SHORT TASK 1
Answer these questions about the passage on borrowing and restoring, one line per answer, marked (a), (b) and (c):
(a) Where were many saints more destitute than at any other time in the church's history?
(b) Which verse is cited for bringing an enemy's straying ox or ass back to him?
(c) According to D&C 136:25, what should a person do who cannot repay?

PASSAGE PROVIDED
----------------------------------------
DC 136:25-26 If thou borrowest of thy neighbor, thou shalt restore that which thou hast borrowed
In Winter Quarters, many saints were more destitute than in any other time in the church's history. The temptation to hold on to another's property was certainly present. The Lord's warnings against such dishonesty have an Old Testament ring to them. Again, the parallelism between the Moses' "children of Israel" and the Brigham's "Camp of Israel" is underscored.
If thou borrowest of thy neighbor, thou shalt restore that which thou hast borrowed (D&C 136:25)
If a man borrow ought of his neighbor, and it be hurt, or die... he shall surely make it good (Ex. 22:14)
If thou canst not repay then go straightway and tell thy neighbor (D&C 136:25)
If there be among you a poor man... thou shalt not harden thine heart... but thou shalt open thine hand wide unto him, and shalt surely lend him sufficient for his need (Deut. 15:7-8)
If thou shalt find that which thy neighbor has lost, thou shalt make diligent search till thou shalt deliver it to him again (D&C 136:26)
If thou meet thine enemy's ox or his ass going astray, thou shalt surely bring it back to him again (Ex 23:4)
----------------------------------------
DATASET RECORDS
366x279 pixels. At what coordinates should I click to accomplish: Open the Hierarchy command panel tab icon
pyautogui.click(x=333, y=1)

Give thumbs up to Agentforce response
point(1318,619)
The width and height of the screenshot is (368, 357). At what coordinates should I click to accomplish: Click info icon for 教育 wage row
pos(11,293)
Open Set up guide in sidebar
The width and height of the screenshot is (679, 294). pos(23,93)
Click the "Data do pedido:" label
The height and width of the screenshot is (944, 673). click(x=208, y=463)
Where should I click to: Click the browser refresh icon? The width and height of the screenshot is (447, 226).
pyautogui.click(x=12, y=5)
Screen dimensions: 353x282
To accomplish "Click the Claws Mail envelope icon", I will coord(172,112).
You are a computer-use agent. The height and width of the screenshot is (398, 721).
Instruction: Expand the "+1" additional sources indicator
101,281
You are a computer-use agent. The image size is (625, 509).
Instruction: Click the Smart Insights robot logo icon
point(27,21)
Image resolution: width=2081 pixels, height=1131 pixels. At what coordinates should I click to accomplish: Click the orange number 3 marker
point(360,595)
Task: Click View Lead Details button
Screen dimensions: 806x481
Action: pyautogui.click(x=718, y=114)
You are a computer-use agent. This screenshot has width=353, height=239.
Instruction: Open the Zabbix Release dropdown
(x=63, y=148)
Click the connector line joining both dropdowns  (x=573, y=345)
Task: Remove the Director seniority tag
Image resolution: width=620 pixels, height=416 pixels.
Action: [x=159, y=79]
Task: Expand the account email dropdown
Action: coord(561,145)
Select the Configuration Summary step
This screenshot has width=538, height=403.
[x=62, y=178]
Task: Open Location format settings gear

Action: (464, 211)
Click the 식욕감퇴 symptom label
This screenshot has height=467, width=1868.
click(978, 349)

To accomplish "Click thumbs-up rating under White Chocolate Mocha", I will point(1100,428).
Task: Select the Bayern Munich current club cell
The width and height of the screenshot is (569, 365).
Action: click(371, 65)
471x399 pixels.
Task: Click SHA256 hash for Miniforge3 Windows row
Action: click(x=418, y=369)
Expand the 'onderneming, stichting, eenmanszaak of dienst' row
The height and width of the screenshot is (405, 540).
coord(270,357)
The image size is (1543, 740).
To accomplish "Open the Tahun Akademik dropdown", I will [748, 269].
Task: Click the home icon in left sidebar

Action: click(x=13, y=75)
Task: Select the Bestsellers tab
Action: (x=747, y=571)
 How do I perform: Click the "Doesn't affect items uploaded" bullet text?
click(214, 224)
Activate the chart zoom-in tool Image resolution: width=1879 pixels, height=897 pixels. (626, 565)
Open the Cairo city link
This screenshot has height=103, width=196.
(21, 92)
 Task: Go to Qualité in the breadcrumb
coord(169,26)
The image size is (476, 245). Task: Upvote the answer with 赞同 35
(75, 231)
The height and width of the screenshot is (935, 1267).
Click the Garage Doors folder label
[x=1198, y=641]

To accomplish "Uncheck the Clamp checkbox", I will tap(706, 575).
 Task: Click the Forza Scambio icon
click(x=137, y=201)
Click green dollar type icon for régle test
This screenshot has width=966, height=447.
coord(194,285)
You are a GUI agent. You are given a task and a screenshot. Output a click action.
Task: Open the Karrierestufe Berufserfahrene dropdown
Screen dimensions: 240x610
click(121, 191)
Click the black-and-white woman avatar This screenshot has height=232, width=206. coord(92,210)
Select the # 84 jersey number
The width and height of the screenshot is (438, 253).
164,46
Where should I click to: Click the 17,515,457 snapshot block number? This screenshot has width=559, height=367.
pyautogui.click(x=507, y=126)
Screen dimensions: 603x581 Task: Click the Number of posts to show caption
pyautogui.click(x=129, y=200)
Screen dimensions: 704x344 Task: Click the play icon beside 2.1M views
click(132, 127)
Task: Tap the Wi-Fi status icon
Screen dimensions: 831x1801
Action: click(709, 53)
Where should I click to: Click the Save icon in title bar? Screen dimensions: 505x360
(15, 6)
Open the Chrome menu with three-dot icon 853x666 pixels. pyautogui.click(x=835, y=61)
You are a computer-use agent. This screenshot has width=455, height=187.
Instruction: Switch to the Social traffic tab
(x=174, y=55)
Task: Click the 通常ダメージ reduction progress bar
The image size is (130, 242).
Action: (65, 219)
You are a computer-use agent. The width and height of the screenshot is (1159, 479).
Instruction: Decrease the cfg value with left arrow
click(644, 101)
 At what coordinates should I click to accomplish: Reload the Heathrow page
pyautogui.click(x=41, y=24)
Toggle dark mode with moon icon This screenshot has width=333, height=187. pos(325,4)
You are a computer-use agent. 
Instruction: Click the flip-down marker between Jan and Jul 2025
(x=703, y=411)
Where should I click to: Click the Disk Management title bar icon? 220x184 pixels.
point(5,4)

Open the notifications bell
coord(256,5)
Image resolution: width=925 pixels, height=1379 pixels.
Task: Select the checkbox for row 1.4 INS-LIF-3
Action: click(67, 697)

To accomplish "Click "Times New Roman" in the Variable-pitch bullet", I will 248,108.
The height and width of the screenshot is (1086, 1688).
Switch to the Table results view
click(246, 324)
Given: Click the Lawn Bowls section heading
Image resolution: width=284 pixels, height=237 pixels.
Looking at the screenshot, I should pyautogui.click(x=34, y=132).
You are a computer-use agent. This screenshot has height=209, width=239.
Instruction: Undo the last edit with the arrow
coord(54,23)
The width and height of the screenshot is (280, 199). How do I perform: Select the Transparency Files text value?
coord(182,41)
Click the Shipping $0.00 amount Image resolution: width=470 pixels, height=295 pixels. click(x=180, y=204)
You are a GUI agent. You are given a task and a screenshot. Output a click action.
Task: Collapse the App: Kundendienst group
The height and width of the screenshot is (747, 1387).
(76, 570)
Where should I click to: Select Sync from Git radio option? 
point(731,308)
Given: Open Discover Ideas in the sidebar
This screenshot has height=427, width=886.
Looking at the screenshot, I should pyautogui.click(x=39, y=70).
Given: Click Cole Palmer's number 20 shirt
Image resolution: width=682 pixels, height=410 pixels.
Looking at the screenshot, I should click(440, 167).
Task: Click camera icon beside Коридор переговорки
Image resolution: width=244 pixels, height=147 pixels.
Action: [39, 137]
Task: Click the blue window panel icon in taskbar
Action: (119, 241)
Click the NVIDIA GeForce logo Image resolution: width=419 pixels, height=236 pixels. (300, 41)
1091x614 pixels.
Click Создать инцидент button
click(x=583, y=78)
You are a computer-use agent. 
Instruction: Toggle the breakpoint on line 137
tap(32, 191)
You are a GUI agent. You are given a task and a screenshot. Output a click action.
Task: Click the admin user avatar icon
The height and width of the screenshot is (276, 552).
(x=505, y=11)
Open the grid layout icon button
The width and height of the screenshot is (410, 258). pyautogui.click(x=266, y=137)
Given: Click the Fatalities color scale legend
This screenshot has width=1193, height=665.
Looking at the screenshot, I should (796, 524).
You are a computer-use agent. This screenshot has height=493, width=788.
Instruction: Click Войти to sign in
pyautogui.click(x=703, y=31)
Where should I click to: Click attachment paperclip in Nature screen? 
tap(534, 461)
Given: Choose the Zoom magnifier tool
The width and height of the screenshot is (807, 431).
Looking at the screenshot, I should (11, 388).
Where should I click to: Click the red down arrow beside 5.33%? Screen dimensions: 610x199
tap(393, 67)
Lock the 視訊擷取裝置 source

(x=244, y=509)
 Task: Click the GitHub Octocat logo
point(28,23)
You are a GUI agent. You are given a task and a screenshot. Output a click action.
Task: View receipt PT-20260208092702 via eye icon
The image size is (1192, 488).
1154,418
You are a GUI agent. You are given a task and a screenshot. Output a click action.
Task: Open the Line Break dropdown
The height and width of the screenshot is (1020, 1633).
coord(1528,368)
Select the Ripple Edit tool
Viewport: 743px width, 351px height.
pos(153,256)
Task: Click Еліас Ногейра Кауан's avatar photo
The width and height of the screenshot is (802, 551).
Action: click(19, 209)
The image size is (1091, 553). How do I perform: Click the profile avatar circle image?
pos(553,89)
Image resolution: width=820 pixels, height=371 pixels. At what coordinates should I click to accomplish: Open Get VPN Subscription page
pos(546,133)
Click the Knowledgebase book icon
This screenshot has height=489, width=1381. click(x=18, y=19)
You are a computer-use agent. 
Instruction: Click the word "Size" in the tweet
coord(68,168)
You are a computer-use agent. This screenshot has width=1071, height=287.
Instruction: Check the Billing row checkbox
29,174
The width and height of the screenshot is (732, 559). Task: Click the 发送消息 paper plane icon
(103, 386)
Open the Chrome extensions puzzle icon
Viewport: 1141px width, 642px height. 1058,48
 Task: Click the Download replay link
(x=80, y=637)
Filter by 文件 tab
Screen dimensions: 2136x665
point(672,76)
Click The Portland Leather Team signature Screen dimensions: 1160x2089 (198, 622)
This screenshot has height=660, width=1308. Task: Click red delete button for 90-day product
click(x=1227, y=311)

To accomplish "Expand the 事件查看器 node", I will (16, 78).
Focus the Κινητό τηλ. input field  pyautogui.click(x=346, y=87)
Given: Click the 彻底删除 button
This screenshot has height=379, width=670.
----------------------------------------
SHORT TASK 2
Set out the entries as a numbered list, leaving out blank lines. Cover only the lines from the first line of the entries up to and including the line containing "The height and width of the screenshot is (944, 673).".

WORKED ANSWER 1
(a) Winter Quarters
(b) Ex 23:4
(c) Go straightway and tell the neighbor

WORKED ANSWER 2
1. 366x279 pixels. At what coordinates should I click to accomplish: Open the Hierarchy command panel tab icon
2. pyautogui.click(x=333, y=1)
3. Give thumbs up to Agentforce response
4. point(1318,619)
5. The width and height of the screenshot is (368, 357). At what coordinates should I click to accomplish: Click info icon for 教育 wage row
6. pos(11,293)
7. Open Set up guide in sidebar
8. The width and height of the screenshot is (679, 294). pos(23,93)
9. Click the "Data do pedido:" label
10. The height and width of the screenshot is (944, 673). click(x=208, y=463)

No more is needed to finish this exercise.